PROBLEM REQUIREMENTS → Please format the entries as a numbered list, running from the line that contains "The height and width of the screenshot is (540, 710)." through the line that contains "pyautogui.click(x=889, y=28)", inclusive, with blank lines left out.

===

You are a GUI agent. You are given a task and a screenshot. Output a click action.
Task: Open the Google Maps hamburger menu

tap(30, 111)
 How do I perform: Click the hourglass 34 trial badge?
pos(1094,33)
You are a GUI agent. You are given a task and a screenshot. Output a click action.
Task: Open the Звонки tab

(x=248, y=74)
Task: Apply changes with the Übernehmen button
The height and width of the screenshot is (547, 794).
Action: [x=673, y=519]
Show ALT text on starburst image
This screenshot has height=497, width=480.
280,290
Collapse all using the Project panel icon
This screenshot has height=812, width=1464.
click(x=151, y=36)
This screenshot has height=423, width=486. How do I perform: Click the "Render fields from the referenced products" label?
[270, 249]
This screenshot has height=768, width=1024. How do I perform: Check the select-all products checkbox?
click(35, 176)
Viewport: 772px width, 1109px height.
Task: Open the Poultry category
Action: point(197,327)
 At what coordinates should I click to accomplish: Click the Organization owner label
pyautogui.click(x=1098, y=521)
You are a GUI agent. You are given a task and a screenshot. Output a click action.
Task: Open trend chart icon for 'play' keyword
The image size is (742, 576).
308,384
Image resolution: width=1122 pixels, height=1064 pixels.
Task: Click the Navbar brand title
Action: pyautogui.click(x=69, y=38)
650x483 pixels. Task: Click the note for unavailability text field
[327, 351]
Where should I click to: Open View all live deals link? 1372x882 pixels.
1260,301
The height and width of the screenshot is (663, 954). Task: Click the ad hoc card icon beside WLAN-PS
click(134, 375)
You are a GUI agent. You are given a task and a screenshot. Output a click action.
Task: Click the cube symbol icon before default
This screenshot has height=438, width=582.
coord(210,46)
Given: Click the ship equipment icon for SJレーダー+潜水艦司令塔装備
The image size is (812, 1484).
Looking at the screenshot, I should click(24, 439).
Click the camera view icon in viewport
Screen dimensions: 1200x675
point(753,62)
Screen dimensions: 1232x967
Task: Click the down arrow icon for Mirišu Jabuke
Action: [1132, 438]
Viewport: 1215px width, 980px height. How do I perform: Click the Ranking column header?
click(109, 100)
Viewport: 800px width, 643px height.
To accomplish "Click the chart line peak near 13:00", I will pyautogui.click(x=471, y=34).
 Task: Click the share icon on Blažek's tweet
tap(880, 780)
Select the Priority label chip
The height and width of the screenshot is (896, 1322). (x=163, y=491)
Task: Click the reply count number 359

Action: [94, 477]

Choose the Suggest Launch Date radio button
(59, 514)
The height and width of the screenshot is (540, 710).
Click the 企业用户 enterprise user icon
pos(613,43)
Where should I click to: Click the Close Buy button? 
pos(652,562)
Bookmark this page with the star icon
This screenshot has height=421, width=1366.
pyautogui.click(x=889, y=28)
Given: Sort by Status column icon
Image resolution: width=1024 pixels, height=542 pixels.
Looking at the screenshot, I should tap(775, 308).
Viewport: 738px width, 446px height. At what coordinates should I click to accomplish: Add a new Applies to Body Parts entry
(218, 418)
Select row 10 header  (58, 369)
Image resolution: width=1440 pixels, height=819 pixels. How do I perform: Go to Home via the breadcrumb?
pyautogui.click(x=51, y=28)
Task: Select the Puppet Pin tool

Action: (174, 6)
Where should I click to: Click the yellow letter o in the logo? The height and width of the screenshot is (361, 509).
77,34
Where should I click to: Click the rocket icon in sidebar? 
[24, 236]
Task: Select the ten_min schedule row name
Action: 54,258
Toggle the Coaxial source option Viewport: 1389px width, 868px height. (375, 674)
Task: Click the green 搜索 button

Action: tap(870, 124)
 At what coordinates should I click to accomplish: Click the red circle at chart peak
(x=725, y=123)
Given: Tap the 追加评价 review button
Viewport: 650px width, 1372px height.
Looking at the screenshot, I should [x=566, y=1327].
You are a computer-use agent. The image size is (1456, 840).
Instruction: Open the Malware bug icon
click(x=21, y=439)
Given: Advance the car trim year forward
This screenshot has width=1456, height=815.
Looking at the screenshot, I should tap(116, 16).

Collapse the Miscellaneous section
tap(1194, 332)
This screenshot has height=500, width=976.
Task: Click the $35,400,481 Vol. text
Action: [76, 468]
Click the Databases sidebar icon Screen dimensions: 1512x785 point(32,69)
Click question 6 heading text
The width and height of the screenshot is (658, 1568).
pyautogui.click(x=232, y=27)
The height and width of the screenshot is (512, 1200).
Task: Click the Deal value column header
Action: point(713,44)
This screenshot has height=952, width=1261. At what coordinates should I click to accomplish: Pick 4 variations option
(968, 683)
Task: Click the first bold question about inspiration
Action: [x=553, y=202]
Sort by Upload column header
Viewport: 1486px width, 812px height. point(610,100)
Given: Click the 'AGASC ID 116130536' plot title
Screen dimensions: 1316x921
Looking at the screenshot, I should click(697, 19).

===

EXERCISE ANSWER →
1. The height and width of the screenshot is (540, 710).
2. Click the 企业用户 enterprise user icon
3. pos(613,43)
4. Where should I click to: Click the Close Buy button? 
5. pos(652,562)
6. Bookmark this page with the star icon
7. This screenshot has height=421, width=1366.
8. pyautogui.click(x=889, y=28)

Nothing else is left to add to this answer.